As Stephen Harper made his big annual Stampede speech to the party faithful over the weekend, a couple of familiar themes emerged – security and stability, versus a shambolic European-style economic calamity and open season by “jihadist terrorists.” Because there’s nothing like cartoonish hyperbole to get people all excited, or a slogan like “choose security over risk.” The problem would seem to be that Harper might not have been paying too much attention to his own record, or the expert opinion on what he has done. You know, like pretending that the economy is going just fine, thanks, and that oil prices are going to rebound sooner than later. Or the expert commentary from his own security agencies who said that all of the new powers that they were given weren’t actually necessary or able to stop lone-wolf attacks like we saw in October, nor does he give them the resources they’re asking for, but rather letting them just reassign all of their people from combating organised crime to fighting terrorism instead. How is that working out for everyone? All of which to say is that it makes the case for four more years of the same to be one where people should be asking him some tougher questions – that is, assuming that he’ll take questions from the media, and that they won’t waste their questions asking about hockey. Again. Of course, the competing visions are “good competent public administration” and “Real Change™,” so we’ll see which message takes hold among the public imagination, but changing up governments every decade or so is a good and necessary thing in our political system, which makes the case for another mandate to be tougher to ask for and probably drives the cartoonish hyperbole. Will people buy it remains the question.
Good reads:
- Justin Trudeau says he won’t be running attack ads – he may run “contrast ads,” but won’t talk about “beards or hair.”

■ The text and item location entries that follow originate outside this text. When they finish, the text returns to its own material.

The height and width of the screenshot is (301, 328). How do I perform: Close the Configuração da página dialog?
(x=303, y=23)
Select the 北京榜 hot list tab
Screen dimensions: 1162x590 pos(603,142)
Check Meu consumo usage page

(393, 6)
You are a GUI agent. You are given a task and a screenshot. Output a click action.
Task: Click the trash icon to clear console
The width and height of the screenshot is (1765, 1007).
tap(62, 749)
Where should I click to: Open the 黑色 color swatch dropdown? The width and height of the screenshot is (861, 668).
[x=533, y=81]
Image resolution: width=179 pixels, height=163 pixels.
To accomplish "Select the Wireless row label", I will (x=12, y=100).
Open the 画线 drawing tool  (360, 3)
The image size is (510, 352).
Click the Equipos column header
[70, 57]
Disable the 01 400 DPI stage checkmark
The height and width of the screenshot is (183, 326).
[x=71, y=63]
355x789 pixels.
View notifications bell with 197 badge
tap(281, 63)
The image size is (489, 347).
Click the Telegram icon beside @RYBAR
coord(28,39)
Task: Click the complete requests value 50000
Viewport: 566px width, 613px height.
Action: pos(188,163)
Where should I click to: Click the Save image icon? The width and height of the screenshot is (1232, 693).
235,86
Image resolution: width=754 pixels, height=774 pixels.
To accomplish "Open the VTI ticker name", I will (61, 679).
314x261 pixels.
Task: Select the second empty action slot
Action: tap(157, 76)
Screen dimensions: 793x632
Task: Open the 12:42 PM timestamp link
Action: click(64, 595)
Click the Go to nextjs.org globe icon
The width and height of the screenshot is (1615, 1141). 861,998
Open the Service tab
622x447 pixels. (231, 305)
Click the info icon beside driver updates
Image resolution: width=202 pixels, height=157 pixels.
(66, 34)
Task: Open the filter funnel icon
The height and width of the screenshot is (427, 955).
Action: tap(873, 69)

- An internal report shows the government isn’t prepared for an offshore Arctic oil spill. Gosh, you think?
- The Chief Electoral Officer has concerns about pre-election spending because of the fixed election date, which is no surprise because the whole thing should be repealed.
- An Ottawa-based charity is in Geneva to complain to the UN Human Rights Committee – itself a hugely controversial body – about the government’s charity audits.
- Here’s a look at the NEB and the policy void around upstream emissions.
Odds and ends:
A federal prosecutor – who is also the daughter for former Supreme Court justice Louise Arbour – is defying the Public Service Commission to run for the NDP.
Anti-corruption investigators from Quebec will see Arthur Porter’s corpse in a Panamanian morgue today just to be sure he’s really dead. Did they bring a stake?
Can we please stop treating the Prime Minister’s occasional bouts of dad band soft rock to be news? Please?